**Goal of the exercise:**
Where the line containing "Task: Go to previous month in calendar" appears in the entries below, start there and print only that line and every line after it, exactly, through the end, excluding pictures.

**Dataset records:**
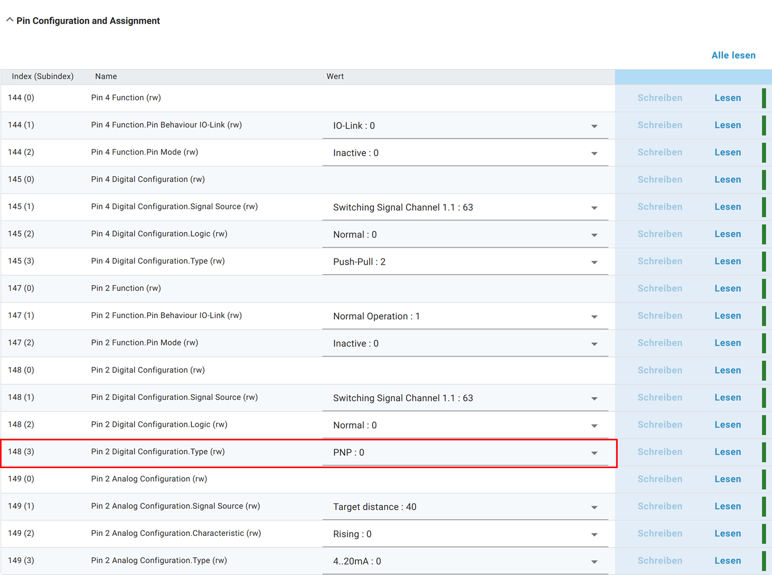Collapse the Pin Configuration and Assignment section
This screenshot has width=772, height=575.
tap(10, 20)
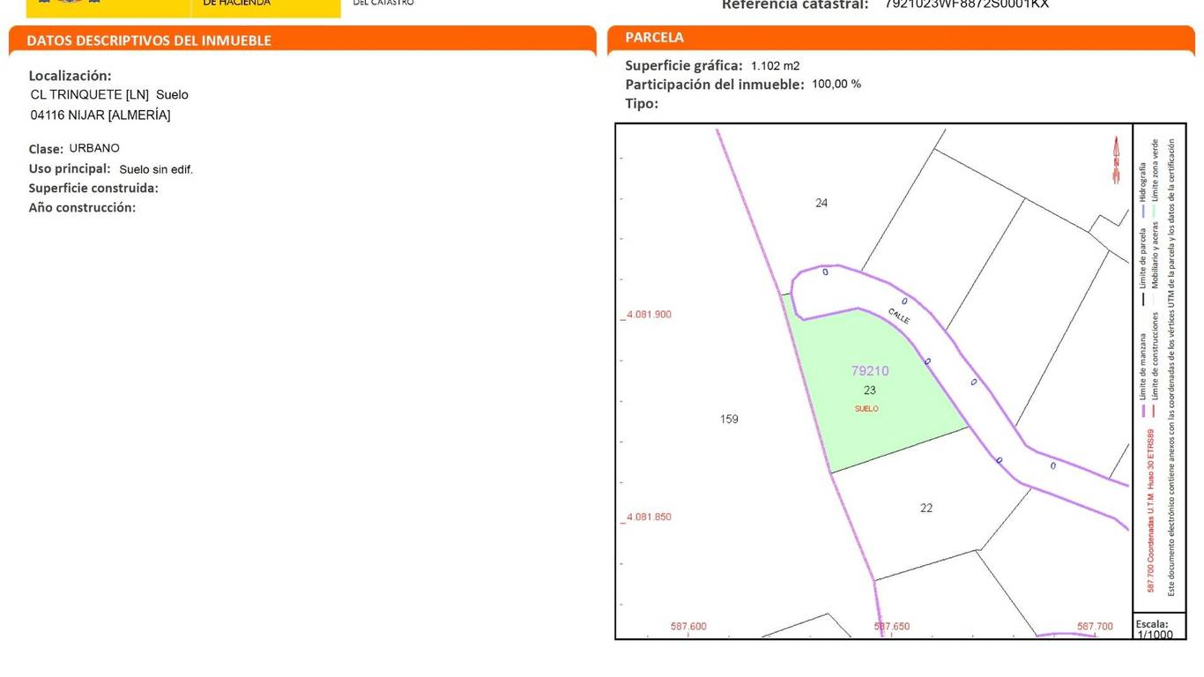The width and height of the screenshot is (1204, 677).
Task: Click the CL TRINQUETE address line
Action: point(109,94)
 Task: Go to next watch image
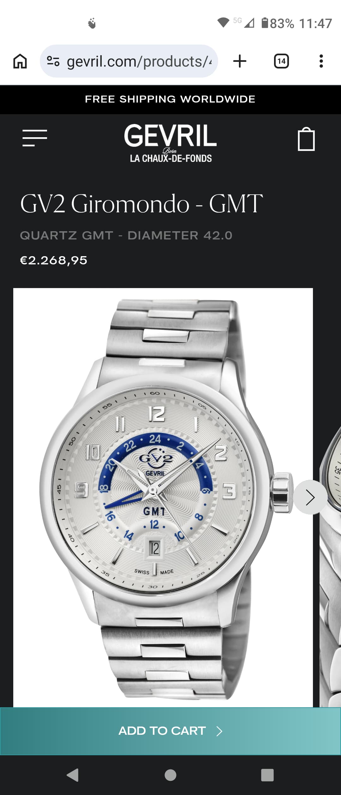point(310,498)
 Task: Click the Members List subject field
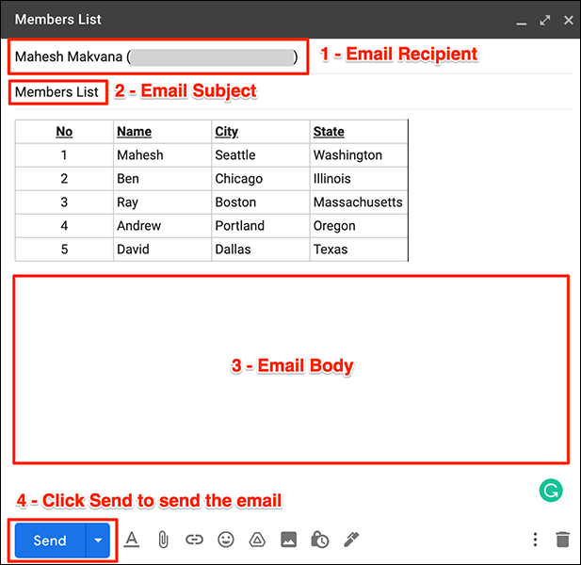pos(56,92)
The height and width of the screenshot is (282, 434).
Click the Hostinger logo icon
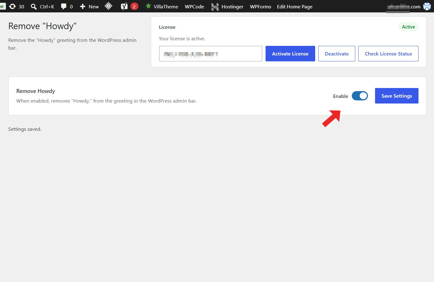coord(215,7)
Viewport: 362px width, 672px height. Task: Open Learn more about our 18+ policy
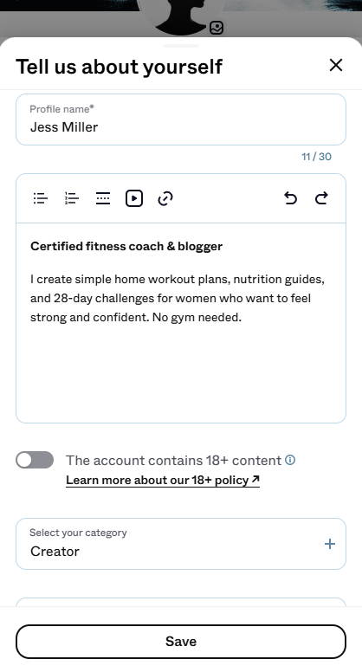[163, 480]
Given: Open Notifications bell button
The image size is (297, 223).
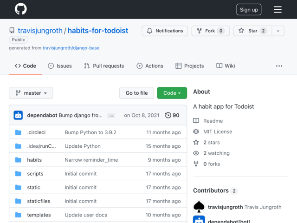Looking at the screenshot, I should pyautogui.click(x=165, y=31).
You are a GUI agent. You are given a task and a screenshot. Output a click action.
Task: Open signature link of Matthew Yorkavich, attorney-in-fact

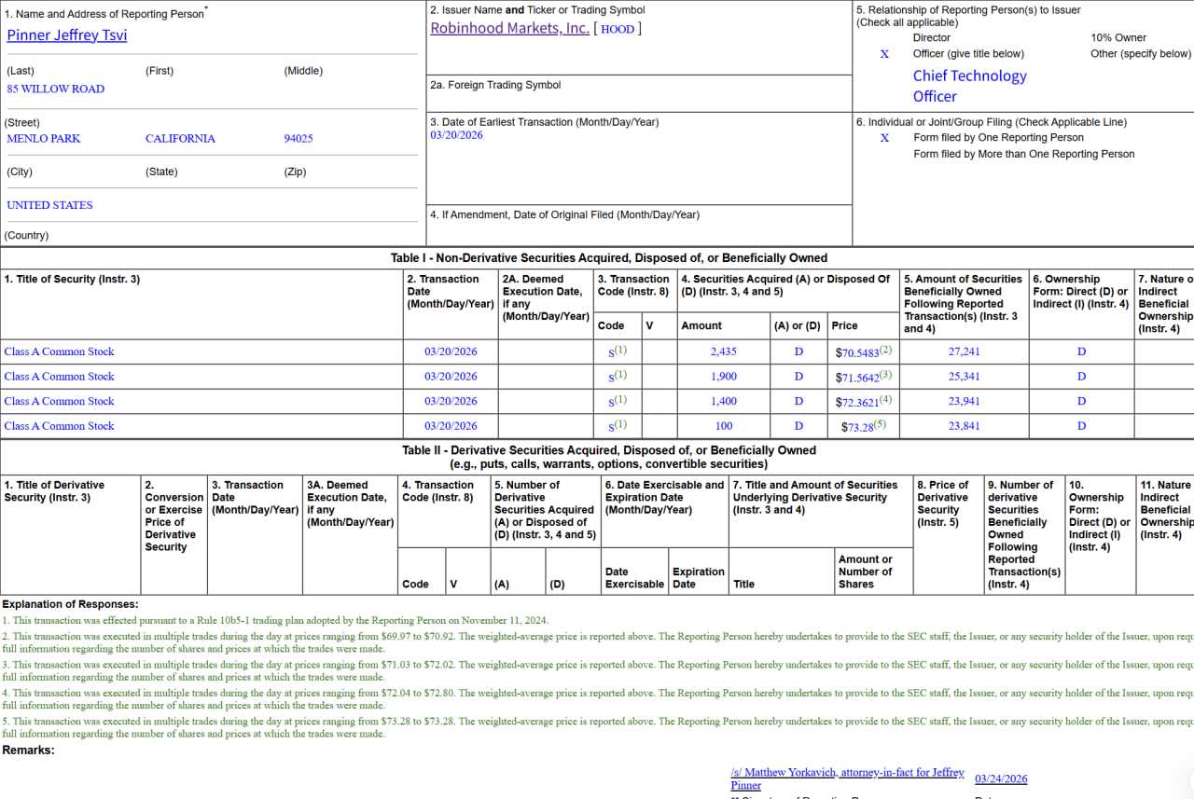847,778
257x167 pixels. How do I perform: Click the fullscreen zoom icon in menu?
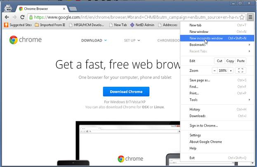pos(240,71)
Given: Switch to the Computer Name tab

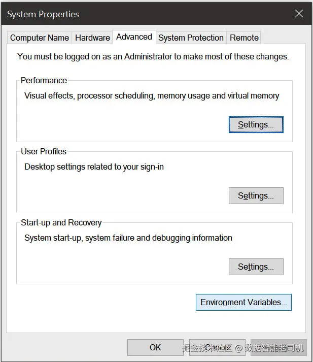Looking at the screenshot, I should tap(40, 38).
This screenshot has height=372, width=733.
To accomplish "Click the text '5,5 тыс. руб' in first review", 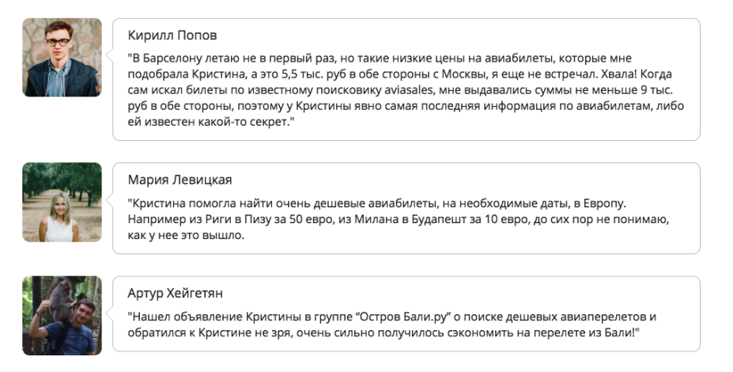I will point(311,74).
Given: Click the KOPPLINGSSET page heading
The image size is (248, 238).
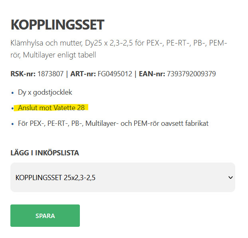Looking at the screenshot, I should [x=57, y=25].
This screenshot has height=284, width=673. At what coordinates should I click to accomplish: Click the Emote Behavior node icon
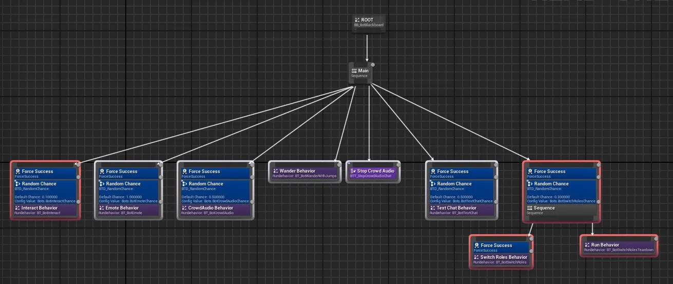102,208
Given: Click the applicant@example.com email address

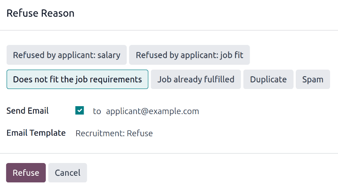Looking at the screenshot, I should 152,111.

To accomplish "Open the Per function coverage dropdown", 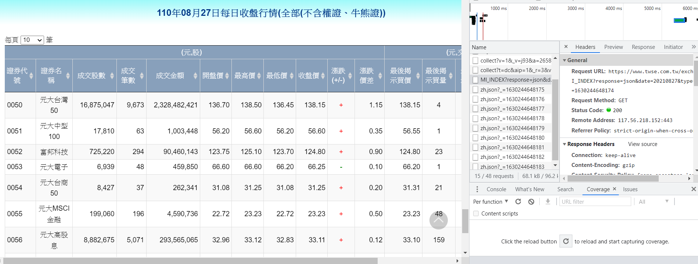I will point(490,201).
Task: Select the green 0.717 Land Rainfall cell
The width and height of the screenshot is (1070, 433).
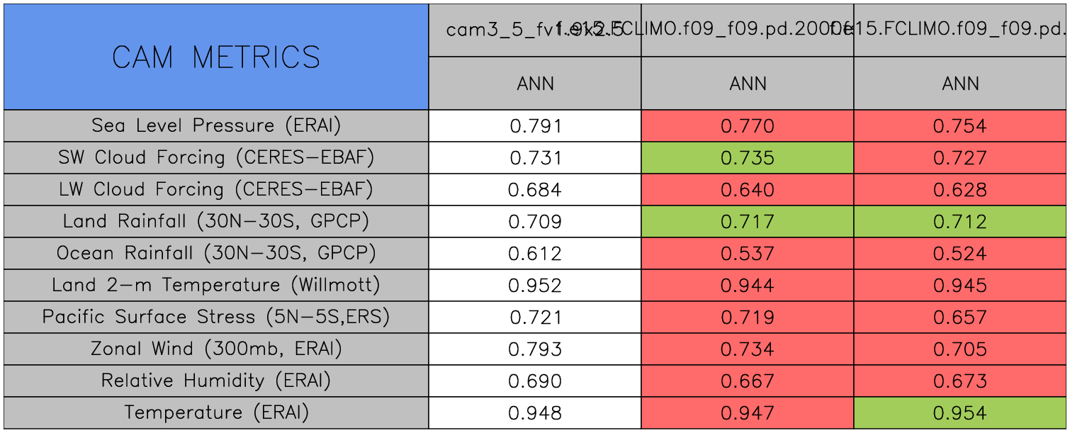Action: tap(748, 222)
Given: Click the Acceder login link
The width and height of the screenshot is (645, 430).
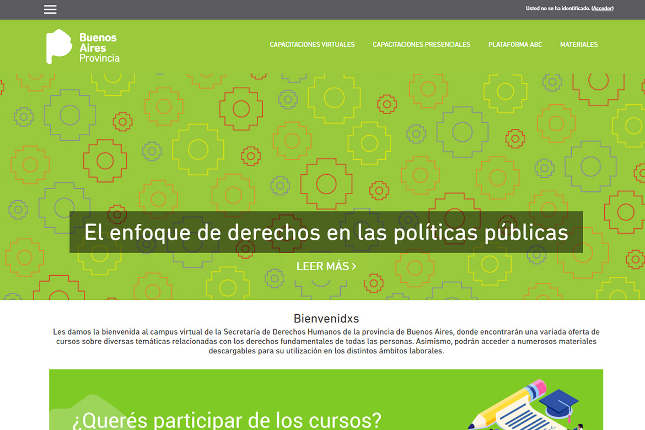Looking at the screenshot, I should point(602,8).
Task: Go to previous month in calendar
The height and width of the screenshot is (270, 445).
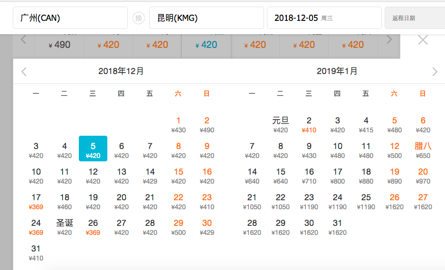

**Output:**
Task: Go to previous month in calendar
The height and width of the screenshot is (270, 445).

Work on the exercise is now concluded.